→ **Document segment**
-=-=-=-=-

In his talk, Mr. Parr identified human nature as one of the key causes of the current financial crisis. The problem is not, however, egoistic behavior, as one might have thought. Instead, inductive reasoning is the main culprit. Inductive reasoning, based on the assumption that the future will be like the past, is essential for human beings to survive in this world, but it may also drive them into an existential or financial crisis. If everyone believes that prices will go up, as in our case housing prices, because housing prices always went up in the past, and the issued credit volume by lenders is not fully backed by real assets, then we may face a vicious problem of collective action when prices actually fall.

The problem of collective action that arises in this case is, quite refreshingly, not that no action takes place, as in the Prisoner’s Dilemma game where everybody defects. Instead, the problem is that too much action takes place because everyone tries to sell, and the run on the banks effectively shuts them down. To illustrate this point, Mr. Parr used the metaphor of a ship in danger to capsize because too many people lean on one side of the boat. Coordinated action, then, if everyone runs from the one side of the boat to the other, will surely do the trick and sink the ship. How can we avoid such unwelcome collective disaster?

Possible solutions
Back to human nature. I think that a good starting point to solve this problem is David Hume’s insight that human beings cannot change their nature, but they can change their environment. Human beings can, by intelligent institutional design, artificially create institutions that guard themselves against collective failure such as we currently experience.

One such institutional coordination device is free markets. If everything goes fine, the invisible hand optimally allocates our scarce resources. That is a start. But markets alone do not always produce socially optimal outcomes. Indeed, as the last couple of months have shown, markets may not even produce stable suboptimal outcomes, but instead falter altogether. But what should we do if the invisible hand gets out of hand? The most obvious answer to this question is government intervention. There are two options. We can either follow a piecemeal strategy or call for systematic government regulations.

-=-=-=-=-

→ **Dataset excerpts**
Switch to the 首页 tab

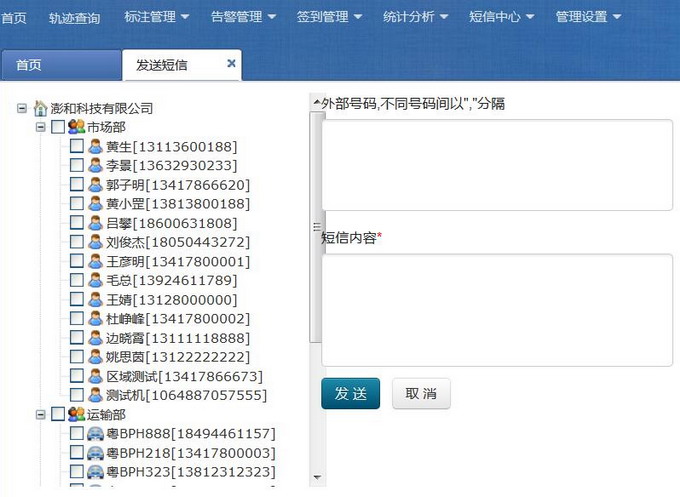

-=-=-=-=-

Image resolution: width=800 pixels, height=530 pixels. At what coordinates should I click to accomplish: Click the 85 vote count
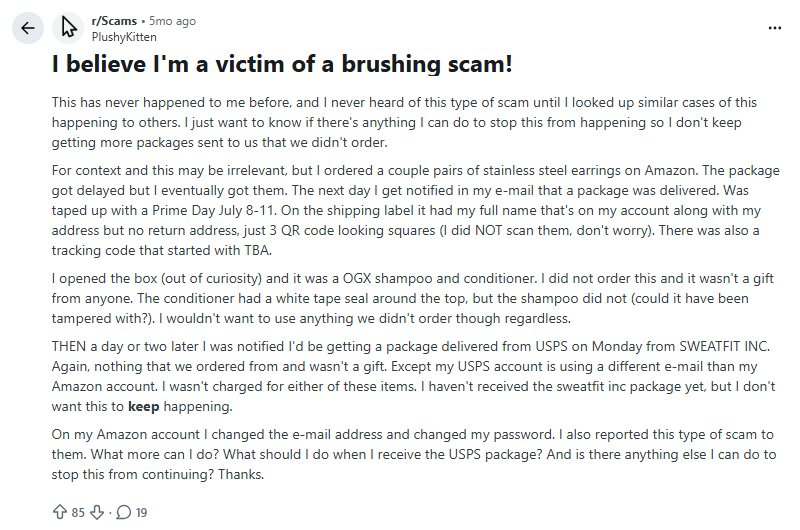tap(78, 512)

-=-=-=-=-

→ **What this exercise asks**
- 1) In the text on the financial crisis, what does Mr. Parr name as the main culprit instead of egoistic behavior?
- 2) Translate this sentence from the text on the financial crisis into French: "But markets alone do not always produce socially optimal outcomes."
- 3) Pick up the text on the financial crisis after its last sentence and carry it forward.
The data is drawn from a different source than the text on the financial crisis.

→ **Task-by-task outputs**
- 1) Inductive reasoning.

- 2) Mais les marchés à eux seuls ne produisent pas toujours des résultats socialement optimaux.

- 3)
The general strategy in the US has been, in particular over the last eight years during which the Bush administration reduced regulations for banks, insurers, lenders, and credit raters, to interfere with the market only in emergency cases and otherwise to let the market work as freely as possible. But this strategy is extremely short-sighted because it does not allow us to prevent unfavorable situations such as that which we currently face. It allows only for rescue plans and ad hoc modifications to the current system, as Mr. Parr discussed.

It seems that in order to prevent collective failure, more systematic institutional design is necessary. The government must tame the market by legislating more rigorous rules for the ‘banking game’ that actually produce socially desirable outcomes, or at least avoid collective disaster. But is this sufficient? Does changing the rules of the game prevent corporations from following extremely risky strategies that, if they should go wrong, must be absorbed by taxpayers because a collapse of these enterprises would be even worse for the public?

It seems that there is still a missing link that forces corporations and their managements to be more responsible for their actions. One possible solution to this problem is partial state ownership. The idea is straightforward. If the government bails out ailing companies, then it should receive a share in the company’s ownership in return, and when stock market prices recover, the government should sell the shares to private investors to the benefit of the taxpayers. This ties private interests to the public interest, at least partially, and thus forces all actors to pull in the same direction. No collective action problem here. Paul Krugman’s recent article on this topic is insightful.